Sum, Count on varchar in Aggregator

Post questions here relative to DataStage Enterprise/PX Edition for such areas as Parallel job design, Parallel datasets, BuildOps, Wrappers, etc.

Moderators: chulett, rschirm, roy

chandra.shekhar@tcs.com
Premium Member
Premium Member
Posts: 353
Joined: Mon Jan 17, 2011 5:03 am
Location: Mumbai, India

Sum, Count on varchar in Aggregator

Post by chandra.shekhar@tcs.com »

Hi All,
I want to calculate SUM and COUNT on varchar field in Aggregator.
I have searched many posts and found out that "Preserve Type" option is present but it works only for MIN and MAX functions.
Can any one suggest how to accomplish this ?
Thanx and Regards,
ETL User
srinivas.nettalam
Participant
Posts: 134
Joined: Tue Jun 15, 2010 2:10 am
Location: Bangalore

Re: Sum, Count on varchar in Aggregator

Post by srinivas.nettalam »

It works for even COUNT but am not sure of SUM.
N.Srinivas
India.
BI-RMA
Premium Member
Premium Member
Posts: 463
Joined: Sun Nov 01, 2009 3:55 pm
Location: Hamburg

Post by BI-RMA »

Hi Chandra,

It is impossible to perform a count over a field in DataStage, you can only count rows and the result is always a double.

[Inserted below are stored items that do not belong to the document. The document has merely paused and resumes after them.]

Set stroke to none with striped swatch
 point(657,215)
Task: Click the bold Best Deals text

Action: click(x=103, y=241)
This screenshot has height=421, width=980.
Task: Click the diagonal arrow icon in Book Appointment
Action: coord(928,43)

It is generally impossible to determine the sum of a character string, except the string can be implicitly converted to a numeric value. The result of generating a sum output-column in DataStage is by default a double as well. You may choose to switch this to decimal with a defined precision and scale. But the result of a column derived by sum or count will never be a Varchar. You'll have to do that manually afterwards if needed.
"It is not the lucky ones are grateful.
There are the grateful those are happy." Francis Bacon
srinivas.nettalam
Participant
Posts: 134
Joined: Tue Jun 15, 2010 2:10 am
Location: Bangalore

Re: Sum, Count on varchar in Aggregator

Post by srinivas.nettalam »

My mistake I mean COUNT on the rows only,but not on a field.
N.Srinivas
India.
chandra.shekhar@tcs.com
Premium Member
Premium Member
Posts: 353
Joined: Mon Jan 17, 2011 5:03 am
Location: Mumbai, India

Post by chandra.shekhar@tcs.com »

Thanks for the reply.
Actually the SUM is on a decimal field but the group column is a varchar(like a name). I have tried a lot of things but getting errors

Code: Select all

Error when checking operator: It is not legal to set
a reducer (AGE_GRP) to be the same as a key field,
when the type of that field (int32) is not a double.
For the above error too, I have not found a specific solution , only round way solution.
@Sreenivas
My mistake I mean COUNT on the rows only,but not on a field.
Even for COUNT I have to specify a column in Aggregator, that too is a varchar column.
Thanx and Regards,
ETL User
ray.wurlod
Participant
Posts: 54607
Joined: Wed Oct 23, 2002 10:52 pm
Location: Sydney, Australia
Contact:

Post by ray.wurlod »

Why don't you show us your exact working? Grouping columns, calculation method, output column names and data types, and calculation functions.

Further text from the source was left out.